After the first split of $n$ into two or three unique primes, the problem becomes splitting larger primes into a list of smaller primes which is the problem I discuss below.

The minimum number of unique primes a larger prime can be split into is $2$ smaller primes, where $2$ is one of those unique primes e.g. $31=29+2$. If $2$ is not used the minimum number of primes a larger prime can be split into is $3$ primes e.g.

$$31=(23+5+3)=(19+7+5)=(17+11+3)=(13+11+7)$$

user477343 was playing with this idea here

We can now look at how to generate new primes by making the split into $3$ other primes and so on. The split into $2$ primes using $2$ can only be used once.

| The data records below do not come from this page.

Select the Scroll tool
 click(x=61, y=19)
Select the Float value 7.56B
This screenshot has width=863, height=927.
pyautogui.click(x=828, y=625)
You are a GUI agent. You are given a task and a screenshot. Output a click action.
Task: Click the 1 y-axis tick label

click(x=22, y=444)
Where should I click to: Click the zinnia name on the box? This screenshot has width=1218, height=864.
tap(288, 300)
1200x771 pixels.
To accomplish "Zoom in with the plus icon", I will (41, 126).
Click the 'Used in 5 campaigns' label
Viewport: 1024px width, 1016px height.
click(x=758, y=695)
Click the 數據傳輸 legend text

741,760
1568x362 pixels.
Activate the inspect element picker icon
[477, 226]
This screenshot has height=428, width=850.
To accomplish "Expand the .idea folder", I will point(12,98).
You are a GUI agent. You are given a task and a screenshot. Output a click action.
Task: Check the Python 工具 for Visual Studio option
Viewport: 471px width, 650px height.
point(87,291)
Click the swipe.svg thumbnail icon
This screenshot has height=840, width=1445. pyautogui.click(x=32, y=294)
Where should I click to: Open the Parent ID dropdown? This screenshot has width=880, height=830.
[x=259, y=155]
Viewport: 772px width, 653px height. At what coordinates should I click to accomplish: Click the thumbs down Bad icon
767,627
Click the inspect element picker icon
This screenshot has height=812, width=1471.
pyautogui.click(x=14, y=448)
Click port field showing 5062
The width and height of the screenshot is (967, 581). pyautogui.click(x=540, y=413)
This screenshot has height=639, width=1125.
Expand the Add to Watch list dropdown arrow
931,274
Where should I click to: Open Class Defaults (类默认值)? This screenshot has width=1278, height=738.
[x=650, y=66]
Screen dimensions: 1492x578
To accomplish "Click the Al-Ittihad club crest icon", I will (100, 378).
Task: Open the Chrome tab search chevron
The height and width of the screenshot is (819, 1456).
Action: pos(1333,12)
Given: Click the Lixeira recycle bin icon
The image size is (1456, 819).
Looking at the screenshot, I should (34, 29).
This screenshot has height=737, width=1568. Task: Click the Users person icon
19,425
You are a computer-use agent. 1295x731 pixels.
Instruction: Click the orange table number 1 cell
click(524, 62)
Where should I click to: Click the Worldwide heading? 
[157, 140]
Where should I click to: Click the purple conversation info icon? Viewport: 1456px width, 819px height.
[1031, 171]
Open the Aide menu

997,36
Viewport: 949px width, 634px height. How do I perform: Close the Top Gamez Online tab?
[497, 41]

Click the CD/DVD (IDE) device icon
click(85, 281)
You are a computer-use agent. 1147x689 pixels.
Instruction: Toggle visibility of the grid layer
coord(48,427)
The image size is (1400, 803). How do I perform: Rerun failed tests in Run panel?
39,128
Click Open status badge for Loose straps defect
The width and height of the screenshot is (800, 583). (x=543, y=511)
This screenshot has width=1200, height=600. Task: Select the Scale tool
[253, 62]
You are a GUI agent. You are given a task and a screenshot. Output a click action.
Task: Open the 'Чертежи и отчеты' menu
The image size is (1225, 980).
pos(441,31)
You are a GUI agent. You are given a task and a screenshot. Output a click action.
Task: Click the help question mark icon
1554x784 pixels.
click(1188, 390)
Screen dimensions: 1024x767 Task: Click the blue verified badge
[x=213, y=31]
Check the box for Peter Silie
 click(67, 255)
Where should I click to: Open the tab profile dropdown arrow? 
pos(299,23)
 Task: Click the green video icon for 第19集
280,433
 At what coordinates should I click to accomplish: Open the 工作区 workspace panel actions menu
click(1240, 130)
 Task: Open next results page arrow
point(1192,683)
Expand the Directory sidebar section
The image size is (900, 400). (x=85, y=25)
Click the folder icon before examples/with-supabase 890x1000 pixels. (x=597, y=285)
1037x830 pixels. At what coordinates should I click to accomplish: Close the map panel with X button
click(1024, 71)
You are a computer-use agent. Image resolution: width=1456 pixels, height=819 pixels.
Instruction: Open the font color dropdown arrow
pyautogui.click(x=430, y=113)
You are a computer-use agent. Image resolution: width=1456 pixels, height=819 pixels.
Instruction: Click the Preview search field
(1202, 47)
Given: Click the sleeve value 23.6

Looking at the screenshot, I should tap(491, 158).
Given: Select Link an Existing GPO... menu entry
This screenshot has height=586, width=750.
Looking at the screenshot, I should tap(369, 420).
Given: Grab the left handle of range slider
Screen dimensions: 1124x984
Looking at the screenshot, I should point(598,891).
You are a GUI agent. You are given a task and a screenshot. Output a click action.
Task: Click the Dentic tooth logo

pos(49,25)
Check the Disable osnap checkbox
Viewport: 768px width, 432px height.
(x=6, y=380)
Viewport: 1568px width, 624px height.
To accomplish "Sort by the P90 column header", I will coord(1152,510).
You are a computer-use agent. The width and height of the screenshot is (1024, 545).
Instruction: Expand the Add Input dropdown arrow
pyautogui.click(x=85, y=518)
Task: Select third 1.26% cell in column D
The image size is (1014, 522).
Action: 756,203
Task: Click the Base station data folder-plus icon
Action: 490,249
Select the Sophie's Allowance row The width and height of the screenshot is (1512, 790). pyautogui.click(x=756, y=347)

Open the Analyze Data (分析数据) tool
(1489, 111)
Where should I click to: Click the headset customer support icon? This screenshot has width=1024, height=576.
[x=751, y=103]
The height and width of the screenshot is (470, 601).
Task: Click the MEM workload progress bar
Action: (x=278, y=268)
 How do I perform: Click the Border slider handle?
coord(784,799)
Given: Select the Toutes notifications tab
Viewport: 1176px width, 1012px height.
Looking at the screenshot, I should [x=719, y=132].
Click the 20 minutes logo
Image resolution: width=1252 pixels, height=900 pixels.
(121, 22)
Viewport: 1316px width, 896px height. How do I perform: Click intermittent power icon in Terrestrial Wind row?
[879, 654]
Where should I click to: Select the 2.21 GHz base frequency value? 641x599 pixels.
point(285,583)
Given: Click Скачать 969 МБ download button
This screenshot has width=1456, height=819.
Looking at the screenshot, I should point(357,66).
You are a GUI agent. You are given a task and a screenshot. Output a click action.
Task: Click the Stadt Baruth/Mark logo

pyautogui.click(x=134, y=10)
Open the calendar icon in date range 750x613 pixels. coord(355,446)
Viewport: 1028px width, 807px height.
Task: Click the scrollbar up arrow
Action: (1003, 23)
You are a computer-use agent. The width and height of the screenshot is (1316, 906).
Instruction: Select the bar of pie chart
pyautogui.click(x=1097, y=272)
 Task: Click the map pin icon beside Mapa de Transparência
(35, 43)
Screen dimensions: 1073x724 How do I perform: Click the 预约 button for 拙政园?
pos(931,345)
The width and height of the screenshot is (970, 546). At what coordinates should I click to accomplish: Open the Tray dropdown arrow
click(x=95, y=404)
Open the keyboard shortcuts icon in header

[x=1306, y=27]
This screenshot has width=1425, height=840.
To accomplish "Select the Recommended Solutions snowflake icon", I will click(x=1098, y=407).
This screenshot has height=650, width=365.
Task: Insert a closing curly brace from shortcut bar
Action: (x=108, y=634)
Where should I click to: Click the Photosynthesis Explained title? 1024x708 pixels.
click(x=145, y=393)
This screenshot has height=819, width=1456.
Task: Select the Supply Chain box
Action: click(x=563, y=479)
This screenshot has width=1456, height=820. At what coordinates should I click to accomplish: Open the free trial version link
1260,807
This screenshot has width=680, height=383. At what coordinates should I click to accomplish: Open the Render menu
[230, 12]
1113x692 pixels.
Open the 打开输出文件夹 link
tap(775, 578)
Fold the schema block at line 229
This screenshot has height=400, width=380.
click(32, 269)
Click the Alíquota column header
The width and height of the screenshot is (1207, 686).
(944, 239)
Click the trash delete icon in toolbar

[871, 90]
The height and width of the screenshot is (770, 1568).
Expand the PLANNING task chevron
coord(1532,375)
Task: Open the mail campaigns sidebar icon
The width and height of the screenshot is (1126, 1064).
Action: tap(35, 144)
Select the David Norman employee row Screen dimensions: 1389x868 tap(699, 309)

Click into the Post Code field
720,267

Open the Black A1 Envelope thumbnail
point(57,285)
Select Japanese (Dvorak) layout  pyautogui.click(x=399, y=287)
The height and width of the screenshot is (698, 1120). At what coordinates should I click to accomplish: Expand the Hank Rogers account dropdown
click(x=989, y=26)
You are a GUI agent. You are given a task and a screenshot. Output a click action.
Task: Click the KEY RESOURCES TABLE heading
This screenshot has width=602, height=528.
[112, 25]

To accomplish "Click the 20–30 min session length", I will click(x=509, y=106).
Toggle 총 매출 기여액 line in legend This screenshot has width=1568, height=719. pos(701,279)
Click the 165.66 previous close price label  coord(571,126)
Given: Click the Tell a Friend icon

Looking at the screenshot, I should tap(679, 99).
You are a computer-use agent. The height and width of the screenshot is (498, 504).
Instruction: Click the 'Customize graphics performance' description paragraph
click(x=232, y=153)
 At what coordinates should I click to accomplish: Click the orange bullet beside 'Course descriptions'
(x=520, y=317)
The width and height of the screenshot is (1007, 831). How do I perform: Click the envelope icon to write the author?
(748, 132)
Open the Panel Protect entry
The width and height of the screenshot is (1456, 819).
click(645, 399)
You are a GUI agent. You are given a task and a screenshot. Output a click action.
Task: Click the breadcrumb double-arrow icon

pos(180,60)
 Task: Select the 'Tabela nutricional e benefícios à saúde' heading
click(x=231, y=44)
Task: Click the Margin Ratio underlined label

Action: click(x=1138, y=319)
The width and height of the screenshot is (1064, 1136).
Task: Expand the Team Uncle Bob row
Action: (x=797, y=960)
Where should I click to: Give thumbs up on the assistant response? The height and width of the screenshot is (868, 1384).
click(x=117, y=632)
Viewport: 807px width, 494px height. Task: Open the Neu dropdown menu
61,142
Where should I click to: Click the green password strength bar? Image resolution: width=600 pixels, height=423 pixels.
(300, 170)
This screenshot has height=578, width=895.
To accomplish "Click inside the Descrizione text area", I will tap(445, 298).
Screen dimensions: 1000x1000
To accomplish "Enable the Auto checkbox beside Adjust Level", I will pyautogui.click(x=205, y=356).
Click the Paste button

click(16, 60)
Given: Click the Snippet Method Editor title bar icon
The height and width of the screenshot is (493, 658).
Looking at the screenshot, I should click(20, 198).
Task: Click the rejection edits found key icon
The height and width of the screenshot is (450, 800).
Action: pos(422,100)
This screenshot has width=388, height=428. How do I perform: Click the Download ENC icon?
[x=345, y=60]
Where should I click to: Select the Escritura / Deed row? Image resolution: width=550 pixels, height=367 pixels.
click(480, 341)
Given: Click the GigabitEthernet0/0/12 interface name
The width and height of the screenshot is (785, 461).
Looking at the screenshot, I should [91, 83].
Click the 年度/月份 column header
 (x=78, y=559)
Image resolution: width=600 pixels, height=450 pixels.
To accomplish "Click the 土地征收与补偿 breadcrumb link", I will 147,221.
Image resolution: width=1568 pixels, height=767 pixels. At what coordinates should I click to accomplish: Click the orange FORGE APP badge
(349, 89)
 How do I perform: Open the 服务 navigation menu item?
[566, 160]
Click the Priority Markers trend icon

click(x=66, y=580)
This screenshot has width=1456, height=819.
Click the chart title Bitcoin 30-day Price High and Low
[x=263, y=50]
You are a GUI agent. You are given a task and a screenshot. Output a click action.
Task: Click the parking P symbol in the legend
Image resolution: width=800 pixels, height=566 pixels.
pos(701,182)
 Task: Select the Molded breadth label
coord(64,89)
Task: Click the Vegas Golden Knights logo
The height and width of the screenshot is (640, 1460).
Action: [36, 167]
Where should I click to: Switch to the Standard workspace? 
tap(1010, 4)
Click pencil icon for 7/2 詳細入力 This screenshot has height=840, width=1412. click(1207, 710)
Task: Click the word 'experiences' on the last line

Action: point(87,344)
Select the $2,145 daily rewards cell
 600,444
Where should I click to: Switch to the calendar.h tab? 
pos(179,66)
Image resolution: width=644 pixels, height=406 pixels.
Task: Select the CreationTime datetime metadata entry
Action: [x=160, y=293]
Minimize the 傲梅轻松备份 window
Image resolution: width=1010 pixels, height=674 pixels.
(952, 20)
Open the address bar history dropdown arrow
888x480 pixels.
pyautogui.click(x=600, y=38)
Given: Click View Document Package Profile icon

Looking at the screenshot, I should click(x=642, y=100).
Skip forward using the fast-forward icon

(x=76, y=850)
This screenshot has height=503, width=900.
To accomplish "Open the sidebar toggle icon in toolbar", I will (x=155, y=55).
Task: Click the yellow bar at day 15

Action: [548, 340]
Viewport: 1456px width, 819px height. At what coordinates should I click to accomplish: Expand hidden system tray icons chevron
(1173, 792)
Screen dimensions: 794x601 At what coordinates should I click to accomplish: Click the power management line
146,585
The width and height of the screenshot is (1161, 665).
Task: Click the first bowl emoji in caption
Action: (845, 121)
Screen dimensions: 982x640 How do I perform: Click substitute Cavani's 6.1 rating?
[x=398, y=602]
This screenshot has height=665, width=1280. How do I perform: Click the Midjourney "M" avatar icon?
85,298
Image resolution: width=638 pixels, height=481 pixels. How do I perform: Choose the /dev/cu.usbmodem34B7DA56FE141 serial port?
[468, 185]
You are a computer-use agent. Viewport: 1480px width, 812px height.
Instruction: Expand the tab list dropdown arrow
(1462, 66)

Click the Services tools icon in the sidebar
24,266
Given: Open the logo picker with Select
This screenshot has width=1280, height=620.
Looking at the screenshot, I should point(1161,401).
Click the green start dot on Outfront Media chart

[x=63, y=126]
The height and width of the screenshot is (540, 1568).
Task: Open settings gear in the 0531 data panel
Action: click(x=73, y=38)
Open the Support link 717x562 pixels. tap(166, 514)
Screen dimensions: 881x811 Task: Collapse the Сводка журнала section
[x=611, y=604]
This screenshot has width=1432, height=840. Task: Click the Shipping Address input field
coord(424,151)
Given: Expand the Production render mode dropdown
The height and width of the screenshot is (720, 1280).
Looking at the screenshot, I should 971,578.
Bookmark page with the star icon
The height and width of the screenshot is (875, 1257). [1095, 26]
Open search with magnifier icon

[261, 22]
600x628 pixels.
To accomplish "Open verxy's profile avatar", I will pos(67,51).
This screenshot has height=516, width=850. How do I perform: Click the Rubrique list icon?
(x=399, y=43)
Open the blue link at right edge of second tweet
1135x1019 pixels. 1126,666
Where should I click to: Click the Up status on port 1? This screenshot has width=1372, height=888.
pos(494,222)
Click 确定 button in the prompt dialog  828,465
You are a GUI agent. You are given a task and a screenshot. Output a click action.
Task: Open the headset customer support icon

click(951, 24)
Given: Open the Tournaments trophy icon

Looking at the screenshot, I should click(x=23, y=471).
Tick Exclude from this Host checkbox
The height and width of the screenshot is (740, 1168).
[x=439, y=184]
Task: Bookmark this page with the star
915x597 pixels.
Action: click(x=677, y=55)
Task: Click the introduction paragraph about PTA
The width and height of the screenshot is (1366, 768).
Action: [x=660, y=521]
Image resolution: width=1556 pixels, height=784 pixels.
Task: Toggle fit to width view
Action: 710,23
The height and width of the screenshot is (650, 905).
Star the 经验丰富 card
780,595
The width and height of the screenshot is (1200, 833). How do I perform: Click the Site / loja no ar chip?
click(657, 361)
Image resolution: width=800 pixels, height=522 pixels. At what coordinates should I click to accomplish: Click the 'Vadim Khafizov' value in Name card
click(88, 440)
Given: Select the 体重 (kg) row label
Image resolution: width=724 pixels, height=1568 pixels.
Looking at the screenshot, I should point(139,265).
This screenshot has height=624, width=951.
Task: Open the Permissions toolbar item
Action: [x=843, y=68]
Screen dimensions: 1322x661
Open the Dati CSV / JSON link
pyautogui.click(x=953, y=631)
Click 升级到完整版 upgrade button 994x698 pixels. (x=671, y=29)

e.g. the smaller primes above split as follows

$$29=(19+7+3)=(17+7+5)=(13+11+5)$$ $$23=(13+7+3)=(11+7+5)$$ $$19=(17+2)=(11+5+3)$$ $$13=(11+2)$$ $$7=(5+2)$$

In the example of $31$ I first split this into 2 primes because that gives the largest available prime, that is $31=29+2$

I then use the split $29=(19+7+3)$ giving

$$31=19+7+3+2$$

The question is:

Is this "greedy prime" algorithm (taking the largest primes you can get from any recursive split into 2 or mainly 3 primes) always going to get you to a sum with the largest number of unique primes?

[Which includes the constraint to always decompose the largest prime in the new list first (the new list being generated immediately after a previous split).]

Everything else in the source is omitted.